Garcia then moved on to the University of Illinois Chicago (UIC), where he worked from 2001 to 2003. He later told authorities that he left due to poor health, migraine headaches, and depression.

Then, Garcia enrolled in a psychiatry residency program at LSU Health Sciences Center Shreveport in Shreveport, Louisiana. He remained there until February 27, 2008, when the State Board of Medical Examiners informed him that he may not qualify for a medical license, due to the fact he had not reported his failure to finish the pathology programs at Creighton or UIC. Garcia left the next day. He then applied for and received a temporary license to practice medicine in Indiana, until he withdrew that application.

In 2009, Garcia was hired to work as a contract physician in Chicago.

The Creighton murders
On March 13, 2008, about two weeks after Garcia left LSU, Dr. William Hunter arrived at his home in Dundee and found the bodies of his 11-year-old son Thomas and 57-year-old housekeeper Shirlee Sherman, both of whom had been stabbed to death with knives apparently taken from the home's kitchen. Omaha police detectives Derek Mois and Scott Warner were assigned to the case. Witnesses described a heavy-set olive-skinned male in the vicinity, correlating him to a silver Honda CRV with an out-of-state license plate. Police produced a sketch of the man's face based on those descriptions.

Omaha police investigated the Hunter family including Thomas' online gaming presence but found no leads. Additionally, detectives investigated Shirlee Sherman and her family, theorizing that she may have been the intended target, but also found no viable suspects.

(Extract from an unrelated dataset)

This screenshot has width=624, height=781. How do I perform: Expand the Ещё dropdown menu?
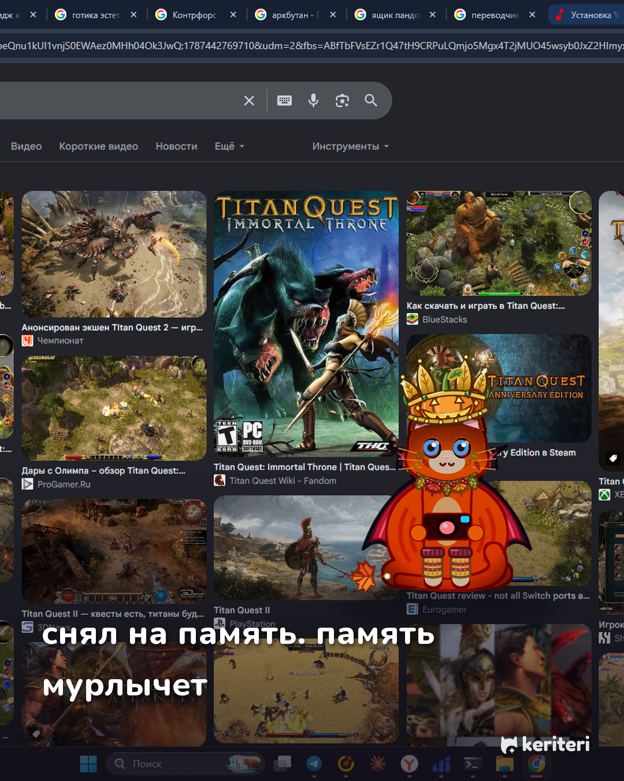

They also investigated another stabbing that had occurred in the area, but detectives could not find a connection between the suspect in that case and the murders at the Hunter home. Shirlee Sherman's family offered a $50,000 reward for information on the case and also hired a private investigator. However, a year after the murders, the case went cold.

On May 14, 2013, piano mover Jason Peterson and his crew arrived at the home of Roger Brumback and his wife Mary. First thinking no one was home, one mover noted a handgun magazine lying in the home's open doorway and police were called. Peterson later told reporters that he saw Roger Brumback's body in the home, but no blood.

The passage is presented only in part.